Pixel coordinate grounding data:
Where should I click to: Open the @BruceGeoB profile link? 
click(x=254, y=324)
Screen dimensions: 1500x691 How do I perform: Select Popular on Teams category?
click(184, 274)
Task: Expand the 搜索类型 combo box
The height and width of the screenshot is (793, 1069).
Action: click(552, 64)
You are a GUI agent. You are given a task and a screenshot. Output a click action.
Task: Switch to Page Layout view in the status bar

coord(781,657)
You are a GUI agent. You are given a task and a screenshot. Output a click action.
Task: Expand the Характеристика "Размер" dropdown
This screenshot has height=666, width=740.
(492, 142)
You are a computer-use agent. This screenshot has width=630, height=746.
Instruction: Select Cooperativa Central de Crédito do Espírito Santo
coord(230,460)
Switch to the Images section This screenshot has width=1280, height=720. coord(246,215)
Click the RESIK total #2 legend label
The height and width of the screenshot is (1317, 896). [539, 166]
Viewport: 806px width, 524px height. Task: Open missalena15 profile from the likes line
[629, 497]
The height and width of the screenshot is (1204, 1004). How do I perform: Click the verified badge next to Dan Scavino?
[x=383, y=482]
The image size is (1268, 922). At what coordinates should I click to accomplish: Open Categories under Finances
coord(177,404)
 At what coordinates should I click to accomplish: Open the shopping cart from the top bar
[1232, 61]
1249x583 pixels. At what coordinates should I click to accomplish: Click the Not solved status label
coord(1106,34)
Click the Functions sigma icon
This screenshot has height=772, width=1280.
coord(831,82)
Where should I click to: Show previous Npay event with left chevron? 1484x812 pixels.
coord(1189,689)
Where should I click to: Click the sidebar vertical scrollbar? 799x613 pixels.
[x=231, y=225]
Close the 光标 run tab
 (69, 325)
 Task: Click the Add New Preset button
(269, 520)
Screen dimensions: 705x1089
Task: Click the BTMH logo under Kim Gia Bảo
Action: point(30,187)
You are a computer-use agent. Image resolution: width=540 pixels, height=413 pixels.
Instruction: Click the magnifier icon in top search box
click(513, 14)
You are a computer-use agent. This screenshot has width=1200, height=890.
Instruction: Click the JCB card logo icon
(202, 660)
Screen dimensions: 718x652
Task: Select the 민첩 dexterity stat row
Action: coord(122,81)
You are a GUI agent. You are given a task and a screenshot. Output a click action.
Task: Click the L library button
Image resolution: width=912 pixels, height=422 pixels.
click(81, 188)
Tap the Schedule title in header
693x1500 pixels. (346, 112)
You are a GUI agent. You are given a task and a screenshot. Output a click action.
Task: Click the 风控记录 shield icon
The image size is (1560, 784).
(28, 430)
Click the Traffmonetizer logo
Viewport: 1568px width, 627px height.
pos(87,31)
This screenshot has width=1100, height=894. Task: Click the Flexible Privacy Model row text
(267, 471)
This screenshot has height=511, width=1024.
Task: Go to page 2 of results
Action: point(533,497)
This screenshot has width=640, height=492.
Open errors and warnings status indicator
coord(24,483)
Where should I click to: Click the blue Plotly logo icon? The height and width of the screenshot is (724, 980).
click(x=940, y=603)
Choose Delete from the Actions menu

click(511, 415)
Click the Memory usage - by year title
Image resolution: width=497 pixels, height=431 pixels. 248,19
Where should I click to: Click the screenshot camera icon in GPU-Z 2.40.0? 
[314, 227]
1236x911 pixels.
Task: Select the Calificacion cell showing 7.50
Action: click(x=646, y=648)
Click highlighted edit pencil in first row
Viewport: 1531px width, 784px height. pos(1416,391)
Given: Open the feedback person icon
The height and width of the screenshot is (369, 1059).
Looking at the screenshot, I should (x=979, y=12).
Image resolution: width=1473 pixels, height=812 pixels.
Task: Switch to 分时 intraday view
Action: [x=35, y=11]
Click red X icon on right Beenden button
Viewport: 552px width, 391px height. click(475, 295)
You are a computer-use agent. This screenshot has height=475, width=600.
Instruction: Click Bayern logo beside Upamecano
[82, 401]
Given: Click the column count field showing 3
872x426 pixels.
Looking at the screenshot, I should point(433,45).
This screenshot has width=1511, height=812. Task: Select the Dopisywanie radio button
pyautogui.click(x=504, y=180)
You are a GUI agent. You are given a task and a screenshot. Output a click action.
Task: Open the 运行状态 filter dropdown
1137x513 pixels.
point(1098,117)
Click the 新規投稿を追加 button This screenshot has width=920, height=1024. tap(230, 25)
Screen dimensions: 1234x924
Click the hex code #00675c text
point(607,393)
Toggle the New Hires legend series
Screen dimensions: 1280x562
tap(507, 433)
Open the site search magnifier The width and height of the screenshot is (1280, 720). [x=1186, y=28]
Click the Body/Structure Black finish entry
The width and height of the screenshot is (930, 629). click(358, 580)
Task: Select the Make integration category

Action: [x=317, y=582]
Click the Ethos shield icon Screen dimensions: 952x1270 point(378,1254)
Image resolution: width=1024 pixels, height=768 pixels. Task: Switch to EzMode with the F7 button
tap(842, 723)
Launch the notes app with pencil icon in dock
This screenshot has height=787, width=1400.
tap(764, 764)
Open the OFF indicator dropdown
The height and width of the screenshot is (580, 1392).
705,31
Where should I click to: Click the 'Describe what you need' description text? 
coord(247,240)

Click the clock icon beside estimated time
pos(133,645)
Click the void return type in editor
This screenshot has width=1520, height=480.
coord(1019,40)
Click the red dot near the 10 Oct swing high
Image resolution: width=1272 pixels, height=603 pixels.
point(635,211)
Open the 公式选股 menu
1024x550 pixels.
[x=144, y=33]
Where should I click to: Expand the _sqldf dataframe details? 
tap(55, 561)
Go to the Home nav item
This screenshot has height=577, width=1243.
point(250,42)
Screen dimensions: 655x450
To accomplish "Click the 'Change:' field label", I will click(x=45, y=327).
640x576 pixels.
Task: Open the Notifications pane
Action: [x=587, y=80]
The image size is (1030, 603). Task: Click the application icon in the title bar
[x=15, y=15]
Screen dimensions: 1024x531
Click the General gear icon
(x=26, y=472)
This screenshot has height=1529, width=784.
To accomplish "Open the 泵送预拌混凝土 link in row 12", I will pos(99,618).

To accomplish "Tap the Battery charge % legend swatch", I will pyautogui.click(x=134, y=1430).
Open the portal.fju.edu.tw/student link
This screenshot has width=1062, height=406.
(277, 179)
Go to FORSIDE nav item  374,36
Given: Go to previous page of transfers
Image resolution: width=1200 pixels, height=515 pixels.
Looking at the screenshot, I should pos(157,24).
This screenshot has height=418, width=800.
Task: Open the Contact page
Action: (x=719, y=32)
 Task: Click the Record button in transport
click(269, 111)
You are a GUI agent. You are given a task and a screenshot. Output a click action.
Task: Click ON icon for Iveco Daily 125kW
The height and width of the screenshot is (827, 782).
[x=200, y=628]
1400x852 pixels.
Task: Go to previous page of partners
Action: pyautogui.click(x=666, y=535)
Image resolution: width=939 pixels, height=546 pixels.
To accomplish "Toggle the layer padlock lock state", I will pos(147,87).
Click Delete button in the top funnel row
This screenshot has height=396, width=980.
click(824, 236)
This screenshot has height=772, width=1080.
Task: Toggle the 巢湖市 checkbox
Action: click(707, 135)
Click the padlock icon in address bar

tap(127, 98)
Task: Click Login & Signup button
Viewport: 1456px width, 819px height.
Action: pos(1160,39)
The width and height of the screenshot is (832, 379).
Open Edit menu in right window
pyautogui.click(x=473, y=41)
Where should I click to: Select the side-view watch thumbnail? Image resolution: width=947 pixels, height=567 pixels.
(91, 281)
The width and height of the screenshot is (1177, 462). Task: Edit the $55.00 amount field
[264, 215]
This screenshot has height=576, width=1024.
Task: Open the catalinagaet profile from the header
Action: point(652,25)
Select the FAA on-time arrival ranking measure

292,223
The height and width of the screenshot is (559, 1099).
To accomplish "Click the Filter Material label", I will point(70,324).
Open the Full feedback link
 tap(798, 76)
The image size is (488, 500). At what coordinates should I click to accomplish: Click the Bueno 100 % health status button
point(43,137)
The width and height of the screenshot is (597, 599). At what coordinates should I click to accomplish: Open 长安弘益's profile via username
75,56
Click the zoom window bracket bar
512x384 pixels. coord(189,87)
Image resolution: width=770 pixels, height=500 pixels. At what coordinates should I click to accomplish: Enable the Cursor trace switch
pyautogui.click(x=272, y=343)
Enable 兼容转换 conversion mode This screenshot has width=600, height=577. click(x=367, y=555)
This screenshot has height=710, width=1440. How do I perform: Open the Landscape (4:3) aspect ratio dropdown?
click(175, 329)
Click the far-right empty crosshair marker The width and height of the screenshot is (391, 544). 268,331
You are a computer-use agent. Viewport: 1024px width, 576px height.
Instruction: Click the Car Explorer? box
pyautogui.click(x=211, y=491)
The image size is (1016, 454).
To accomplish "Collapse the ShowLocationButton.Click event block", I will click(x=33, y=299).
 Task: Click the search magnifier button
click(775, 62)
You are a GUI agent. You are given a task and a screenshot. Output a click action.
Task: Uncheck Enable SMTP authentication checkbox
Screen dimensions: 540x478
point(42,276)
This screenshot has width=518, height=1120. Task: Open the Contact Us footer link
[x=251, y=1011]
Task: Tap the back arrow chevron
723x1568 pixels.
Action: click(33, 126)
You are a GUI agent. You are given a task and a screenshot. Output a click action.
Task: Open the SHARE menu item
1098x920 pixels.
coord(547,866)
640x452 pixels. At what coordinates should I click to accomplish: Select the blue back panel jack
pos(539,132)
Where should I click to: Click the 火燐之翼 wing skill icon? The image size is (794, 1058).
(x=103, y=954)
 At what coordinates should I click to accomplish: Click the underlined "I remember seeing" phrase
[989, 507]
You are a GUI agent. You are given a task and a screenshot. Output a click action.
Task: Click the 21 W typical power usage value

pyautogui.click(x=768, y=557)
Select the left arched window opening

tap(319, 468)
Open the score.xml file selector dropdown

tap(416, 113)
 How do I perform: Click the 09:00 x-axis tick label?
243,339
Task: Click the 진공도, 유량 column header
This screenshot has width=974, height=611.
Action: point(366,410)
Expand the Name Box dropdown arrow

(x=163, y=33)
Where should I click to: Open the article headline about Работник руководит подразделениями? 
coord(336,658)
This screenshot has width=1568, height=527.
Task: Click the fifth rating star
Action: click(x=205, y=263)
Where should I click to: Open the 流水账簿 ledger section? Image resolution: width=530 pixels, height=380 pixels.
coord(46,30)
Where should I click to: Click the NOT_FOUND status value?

Task directions. Looking at the entries above, can you reproduce exactly the lines from the one that holds "Click the far-right" through the one that holds "Task: Click the 진공도, 유량 column header", and only those?

Finished task.
Click the far-right empty crosshair marker The width and height of the screenshot is (391, 544). 268,331
You are a computer-use agent. Viewport: 1024px width, 576px height.
Instruction: Click the Car Explorer? box
pyautogui.click(x=211, y=491)
The image size is (1016, 454).
To accomplish "Collapse the ShowLocationButton.Click event block", I will click(x=33, y=299).
 Task: Click the search magnifier button
click(775, 62)
You are a GUI agent. You are given a task and a screenshot. Output a click action.
Task: Uncheck Enable SMTP authentication checkbox
Screen dimensions: 540x478
point(42,276)
This screenshot has width=518, height=1120. Task: Open the Contact Us footer link
[x=251, y=1011]
Task: Tap the back arrow chevron
723x1568 pixels.
Action: click(33, 126)
You are a GUI agent. You are given a task and a screenshot. Output a click action.
Task: Open the SHARE menu item
1098x920 pixels.
coord(547,866)
640x452 pixels. At what coordinates should I click to accomplish: Select the blue back panel jack
pos(539,132)
Where should I click to: Click the 火燐之翼 wing skill icon? The image size is (794, 1058).
(x=103, y=954)
 At what coordinates should I click to accomplish: Click the underlined "I remember seeing" phrase
[989, 507]
You are a GUI agent. You are given a task and a screenshot. Output a click action.
Task: Click the 21 W typical power usage value

pyautogui.click(x=768, y=557)
Select the left arched window opening

tap(319, 468)
Open the score.xml file selector dropdown

tap(416, 113)
 How do I perform: Click the 09:00 x-axis tick label?
243,339
Task: Click the 진공도, 유량 column header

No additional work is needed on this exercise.